BAB I
PENDAHULUAN
A.
Latar Belakang
Fiqih
siyasah adalah sebuah ilmu yang membahas tentang pemerintahan dalam islam.
Indonesis memang bukan negara islam, namun sebagian besar penduduknya beragama
islam. Fiqih siyasah sendiri mempunyai
pembahasan yang sangat luas dan sistematis. Pembahasannya meliputi banyak hal,
diantaranya adalah pembahasan politik perang, politik luar negeri,
perundang-undangan, moneter, ekonomi, peradilan, dsb.
Politik mengenai urusan pemerintahan negara
secara islam dengan non islam pasti mempunyai perbedaan, terlihat berbeda jika
dilihat dari konsep kelembagaaan pemerintahaan, pengaturan pemerintahan, dsb.

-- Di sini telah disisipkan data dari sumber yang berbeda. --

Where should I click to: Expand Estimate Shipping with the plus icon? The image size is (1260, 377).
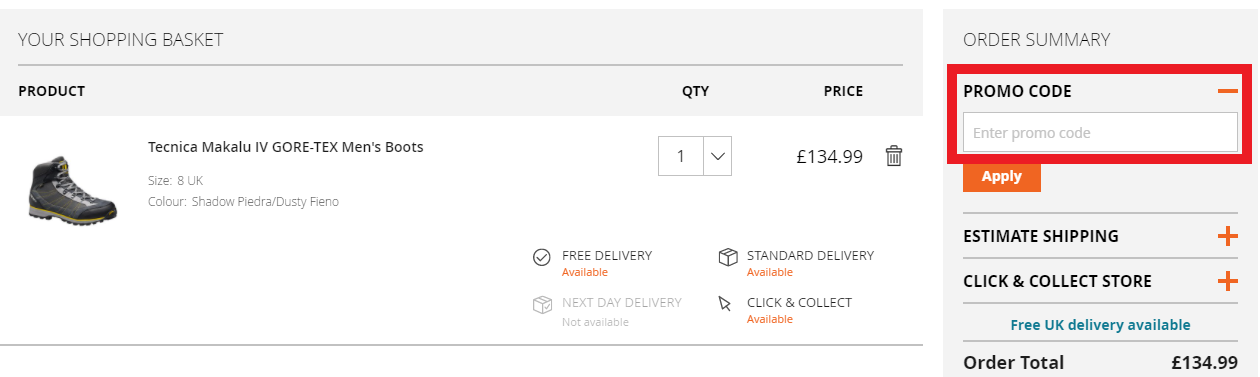point(1227,237)
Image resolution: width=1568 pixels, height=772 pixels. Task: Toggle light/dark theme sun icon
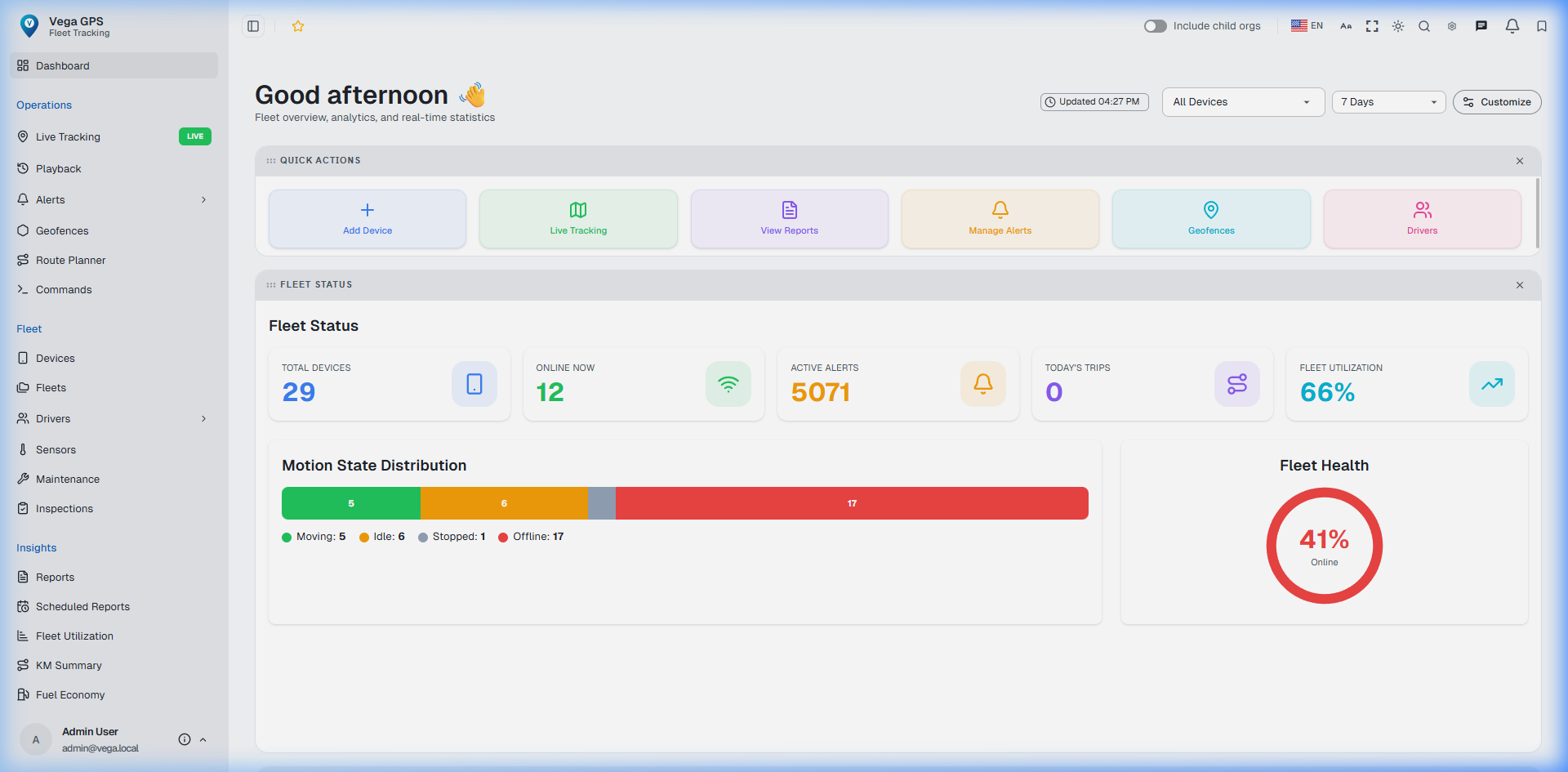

Pada bab ini akan dibahas mengenai konsep kelembagaan pemerintahan perspektif
fiqih siyasah, untuk lebih detailnya mengenai pembahasan ini akan dibahas pada
uraian dibawah ini.
B.
Rumusan Masalah
1.
Bagaimana ruang lingkup fiqih siyasah ?
2.
Bagaimana Kelembagaan Pemerintahan dalam
Perspektif Fiqh Siyasah ?
3.
Apakah Hubungan Legislatif, Eksekutif dan
Yudikatif ?
4.
Bagaimana Konsep Lembaga Negara Dalam Islam ?
5.
Bagaimana Kedudukan fiqih siyasah di dalam
sistematika hukum islam ?
C.
Tujuan Penulisan
1.
Mendeskripsikan ruang lingkup fiqih siyasah.
2.
Mendeskripsikan Kelembagaan Pemerintahan dalam
Perspektif Fiqh Siyasah.
3.
Mendeskripsikan Hubungan Legislatif, Eksekutif
dan Yudikatif.
4.
Mendeskripsikan Konsep Lembaga Negara Dalam
Islam.
5.
Mendeskripsikan Kedudukan fiqih siyasah di
dalam sistematika hukum islam.
BAB II
PEMBAHASAN
A.
Ruang Lingkup Fiqh Siyasah
Menurut Imam al-Mâwardî,
seperti yang dituangkan di dalam karangan fiqh siyâsah-nya yaitu al-Ahkâm
al-Sulthâniyyah, maka dapat diambil kesimpulan ruang lingkup fiqh siyâsah
adalah sebagai berikut:
a.
Siyâsah Dustûriyyah
b.
Siyâsah Mâliyyah
c.
Siyâsah Qadlâ`iyyah
d.
Siyâsah Harbiyyah
e.
Siyâsah `Idâriyyah
Salah satu dari ulama
terkemuka di Indonesia, T. M. Hasbi, membagi ruang lingkup fiqh siyâsah menjadi
delapan bidang, yaitu:
a.
Siyâsah Dustûriyyah Syar’iyyah
(kebijaksanaan tentang peraturan perundang-undangan).
b.
Siyâsah Tasyrî’iyyah Syar’iyyah (kebijaksanaan
tentang penetapan)
c.
Siyâsah Qadlâ`iyyah Syar’iyyah
(kebijaksanaan peradilan).
d.
Siyâsah Mâliyyah Syar’iyyah
(kebijaksanaan ekonomi dan moneter).
e.
Siyâsah `Idâriyyah Syar’iyyah
(kebijaksanaan administrasi negara).
f.
Siyâsah Dauliyyah/Siyâsah Khârijiyyah
Syar’iyyah (kebijaksanaan hubungan luar negeri atau internasional).
g.
Siyâsah Tanfîdziyyah Syar’iyyah
(politik pelaksanaan undang-undang).
h.
Siyâsah Harbiyyah Syar’iyyah
(politik peperangan). Dari sekian uraian tentang ruang lingkup fiqh siyâsah
dapat dikelompokkan menjadi dua bagian pokok. Pertama, politik
perundang-undangan (Siyâsah Dustûriyyah). Bagian ini meliputi pengkajian
tentang netapan hukum (Tasyrî’iyyah) oleh lembaga legislatif, peradilan
Qadlâ`iyyah) oleh lembaga yudikatif, dan administrasi pemerintahan `Idâriyyah)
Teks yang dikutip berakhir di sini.